*** INPUT MATERIAL ***

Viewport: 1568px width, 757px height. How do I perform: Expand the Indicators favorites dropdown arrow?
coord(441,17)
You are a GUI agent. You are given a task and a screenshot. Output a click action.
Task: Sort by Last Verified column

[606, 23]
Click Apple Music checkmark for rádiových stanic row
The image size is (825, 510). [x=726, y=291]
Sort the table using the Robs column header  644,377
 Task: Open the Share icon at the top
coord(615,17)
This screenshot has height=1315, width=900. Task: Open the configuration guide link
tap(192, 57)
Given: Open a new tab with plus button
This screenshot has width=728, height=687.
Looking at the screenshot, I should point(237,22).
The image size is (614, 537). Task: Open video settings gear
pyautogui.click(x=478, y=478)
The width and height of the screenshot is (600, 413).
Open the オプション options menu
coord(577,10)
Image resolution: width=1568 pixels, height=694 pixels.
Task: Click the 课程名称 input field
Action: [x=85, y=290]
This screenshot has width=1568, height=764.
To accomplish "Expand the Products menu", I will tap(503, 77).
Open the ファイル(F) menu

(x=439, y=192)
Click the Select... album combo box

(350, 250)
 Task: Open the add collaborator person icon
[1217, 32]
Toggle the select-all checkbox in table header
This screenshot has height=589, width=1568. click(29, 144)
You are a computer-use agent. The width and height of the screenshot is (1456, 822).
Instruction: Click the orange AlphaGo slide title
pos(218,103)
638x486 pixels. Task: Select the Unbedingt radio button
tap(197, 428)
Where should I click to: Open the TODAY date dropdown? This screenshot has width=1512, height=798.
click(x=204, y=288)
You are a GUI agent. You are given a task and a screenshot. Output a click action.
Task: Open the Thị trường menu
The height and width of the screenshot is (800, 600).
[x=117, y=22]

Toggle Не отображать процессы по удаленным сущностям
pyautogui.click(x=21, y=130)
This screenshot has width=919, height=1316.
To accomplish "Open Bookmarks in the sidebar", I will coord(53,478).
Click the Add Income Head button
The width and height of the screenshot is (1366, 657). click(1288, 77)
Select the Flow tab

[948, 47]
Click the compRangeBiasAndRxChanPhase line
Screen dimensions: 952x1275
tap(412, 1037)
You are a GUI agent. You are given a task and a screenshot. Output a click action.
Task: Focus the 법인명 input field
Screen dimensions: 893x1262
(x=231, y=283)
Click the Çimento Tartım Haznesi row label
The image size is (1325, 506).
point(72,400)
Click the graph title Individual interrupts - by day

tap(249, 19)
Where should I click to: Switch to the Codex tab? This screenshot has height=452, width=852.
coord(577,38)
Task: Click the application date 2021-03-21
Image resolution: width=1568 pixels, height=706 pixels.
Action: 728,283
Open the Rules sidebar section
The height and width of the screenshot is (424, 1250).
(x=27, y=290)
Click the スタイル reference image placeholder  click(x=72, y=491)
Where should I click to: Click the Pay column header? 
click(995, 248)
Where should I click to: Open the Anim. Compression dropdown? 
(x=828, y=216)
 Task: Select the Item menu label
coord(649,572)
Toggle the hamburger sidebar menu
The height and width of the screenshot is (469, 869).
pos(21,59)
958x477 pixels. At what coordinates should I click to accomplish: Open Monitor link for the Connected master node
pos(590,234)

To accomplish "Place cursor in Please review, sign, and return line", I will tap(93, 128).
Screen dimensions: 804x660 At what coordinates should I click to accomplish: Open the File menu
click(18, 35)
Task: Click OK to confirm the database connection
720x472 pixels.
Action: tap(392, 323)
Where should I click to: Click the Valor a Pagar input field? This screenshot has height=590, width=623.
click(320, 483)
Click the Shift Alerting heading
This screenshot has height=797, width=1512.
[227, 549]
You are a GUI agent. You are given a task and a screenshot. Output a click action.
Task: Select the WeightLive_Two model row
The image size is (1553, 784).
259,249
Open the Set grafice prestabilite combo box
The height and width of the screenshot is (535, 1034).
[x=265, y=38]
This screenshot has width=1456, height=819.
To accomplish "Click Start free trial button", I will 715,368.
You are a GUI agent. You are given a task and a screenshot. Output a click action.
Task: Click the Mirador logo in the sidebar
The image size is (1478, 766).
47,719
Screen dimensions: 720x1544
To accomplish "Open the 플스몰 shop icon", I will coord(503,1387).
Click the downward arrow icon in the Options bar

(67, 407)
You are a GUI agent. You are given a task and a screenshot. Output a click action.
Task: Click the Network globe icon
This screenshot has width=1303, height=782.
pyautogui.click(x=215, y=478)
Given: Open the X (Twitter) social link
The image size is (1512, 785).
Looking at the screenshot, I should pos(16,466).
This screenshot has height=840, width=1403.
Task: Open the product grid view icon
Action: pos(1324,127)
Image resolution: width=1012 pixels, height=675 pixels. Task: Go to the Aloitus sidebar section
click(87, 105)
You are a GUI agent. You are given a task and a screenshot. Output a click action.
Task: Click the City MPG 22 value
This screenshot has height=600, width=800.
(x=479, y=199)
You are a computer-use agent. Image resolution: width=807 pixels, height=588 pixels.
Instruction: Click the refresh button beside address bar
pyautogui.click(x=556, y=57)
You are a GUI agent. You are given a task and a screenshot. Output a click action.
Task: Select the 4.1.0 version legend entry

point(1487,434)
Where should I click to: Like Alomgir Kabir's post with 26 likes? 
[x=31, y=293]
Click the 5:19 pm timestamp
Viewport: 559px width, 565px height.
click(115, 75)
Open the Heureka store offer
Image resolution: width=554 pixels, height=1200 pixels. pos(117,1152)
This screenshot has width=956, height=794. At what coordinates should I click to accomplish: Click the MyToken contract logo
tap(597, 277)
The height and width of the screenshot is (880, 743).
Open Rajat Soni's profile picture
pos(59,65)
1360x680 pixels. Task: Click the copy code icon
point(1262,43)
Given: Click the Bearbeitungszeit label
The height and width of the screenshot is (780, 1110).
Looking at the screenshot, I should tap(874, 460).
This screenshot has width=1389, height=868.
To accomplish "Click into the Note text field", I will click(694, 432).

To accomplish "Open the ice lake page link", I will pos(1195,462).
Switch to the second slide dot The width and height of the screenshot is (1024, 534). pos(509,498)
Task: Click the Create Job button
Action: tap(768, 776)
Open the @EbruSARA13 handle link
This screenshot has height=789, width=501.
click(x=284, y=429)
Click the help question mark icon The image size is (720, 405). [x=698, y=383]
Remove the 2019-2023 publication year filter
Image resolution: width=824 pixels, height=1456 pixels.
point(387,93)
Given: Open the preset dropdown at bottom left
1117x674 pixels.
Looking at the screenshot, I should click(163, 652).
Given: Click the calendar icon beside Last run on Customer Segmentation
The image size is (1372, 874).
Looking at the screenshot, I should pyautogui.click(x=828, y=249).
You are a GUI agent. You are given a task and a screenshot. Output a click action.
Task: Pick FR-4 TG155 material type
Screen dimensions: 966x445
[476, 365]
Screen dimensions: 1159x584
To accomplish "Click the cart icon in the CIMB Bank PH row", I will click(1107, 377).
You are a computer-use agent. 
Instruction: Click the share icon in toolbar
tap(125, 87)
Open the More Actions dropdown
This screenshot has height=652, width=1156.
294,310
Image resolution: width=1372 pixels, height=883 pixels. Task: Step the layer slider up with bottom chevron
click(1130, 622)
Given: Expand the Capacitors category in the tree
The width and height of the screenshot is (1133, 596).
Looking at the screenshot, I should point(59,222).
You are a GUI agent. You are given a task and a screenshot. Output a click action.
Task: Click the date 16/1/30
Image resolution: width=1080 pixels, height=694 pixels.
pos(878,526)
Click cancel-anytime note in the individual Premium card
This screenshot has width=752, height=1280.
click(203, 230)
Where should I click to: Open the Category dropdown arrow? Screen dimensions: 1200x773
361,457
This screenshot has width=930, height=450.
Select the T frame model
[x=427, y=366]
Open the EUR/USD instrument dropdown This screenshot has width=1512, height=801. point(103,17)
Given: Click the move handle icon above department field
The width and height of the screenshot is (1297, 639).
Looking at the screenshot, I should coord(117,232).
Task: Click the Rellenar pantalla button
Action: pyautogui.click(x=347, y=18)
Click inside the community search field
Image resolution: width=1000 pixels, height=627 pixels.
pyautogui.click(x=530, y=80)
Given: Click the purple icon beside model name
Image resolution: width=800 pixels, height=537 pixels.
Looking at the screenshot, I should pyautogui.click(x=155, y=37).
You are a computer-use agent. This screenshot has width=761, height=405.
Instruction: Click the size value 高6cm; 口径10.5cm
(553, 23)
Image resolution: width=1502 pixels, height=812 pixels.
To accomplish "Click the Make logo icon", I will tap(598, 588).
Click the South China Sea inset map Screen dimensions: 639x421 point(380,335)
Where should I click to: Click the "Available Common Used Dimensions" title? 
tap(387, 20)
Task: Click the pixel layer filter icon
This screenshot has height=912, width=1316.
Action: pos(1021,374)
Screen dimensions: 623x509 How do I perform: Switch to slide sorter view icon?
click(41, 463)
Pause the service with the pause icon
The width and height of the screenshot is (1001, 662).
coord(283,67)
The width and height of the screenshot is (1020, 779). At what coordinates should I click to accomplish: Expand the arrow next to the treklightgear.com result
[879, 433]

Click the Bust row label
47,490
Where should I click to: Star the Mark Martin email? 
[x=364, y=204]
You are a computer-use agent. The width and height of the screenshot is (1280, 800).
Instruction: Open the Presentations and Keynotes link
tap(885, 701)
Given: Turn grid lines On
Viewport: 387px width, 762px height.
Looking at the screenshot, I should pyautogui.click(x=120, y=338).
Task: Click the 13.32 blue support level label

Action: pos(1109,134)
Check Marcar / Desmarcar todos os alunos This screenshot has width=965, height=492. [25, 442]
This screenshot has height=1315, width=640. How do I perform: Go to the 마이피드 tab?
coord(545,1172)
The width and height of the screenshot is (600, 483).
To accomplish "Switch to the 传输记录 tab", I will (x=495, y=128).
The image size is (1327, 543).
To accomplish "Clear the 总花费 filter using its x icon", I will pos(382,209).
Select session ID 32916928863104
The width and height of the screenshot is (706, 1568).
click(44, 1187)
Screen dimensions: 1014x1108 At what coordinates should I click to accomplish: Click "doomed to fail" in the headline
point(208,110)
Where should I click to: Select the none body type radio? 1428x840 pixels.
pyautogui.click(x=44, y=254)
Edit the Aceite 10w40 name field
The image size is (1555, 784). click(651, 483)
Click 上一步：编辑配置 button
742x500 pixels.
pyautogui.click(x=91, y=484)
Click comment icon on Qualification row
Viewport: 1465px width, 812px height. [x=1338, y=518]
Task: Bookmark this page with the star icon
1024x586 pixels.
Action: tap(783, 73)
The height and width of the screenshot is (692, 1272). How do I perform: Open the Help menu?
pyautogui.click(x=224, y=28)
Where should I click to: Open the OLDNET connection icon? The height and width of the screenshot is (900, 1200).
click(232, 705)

***

REQUIRED WORK | Output only an exact transcription of the lines above from the one with "This screenshot has height=1315, width=900." up to and including the one with "This screenshot has width=1568, height=764.".

ANSWER SECTION |
This screenshot has height=1315, width=900. Task: Open the configuration guide link
tap(192, 57)
Given: Open a new tab with plus button
This screenshot has width=728, height=687.
Looking at the screenshot, I should point(237,22).
The image size is (614, 537). Task: Open video settings gear
pyautogui.click(x=478, y=478)
The width and height of the screenshot is (600, 413).
Open the オプション options menu
coord(577,10)
Image resolution: width=1568 pixels, height=694 pixels.
Task: Click the 课程名称 input field
Action: [x=85, y=290]
This screenshot has width=1568, height=764.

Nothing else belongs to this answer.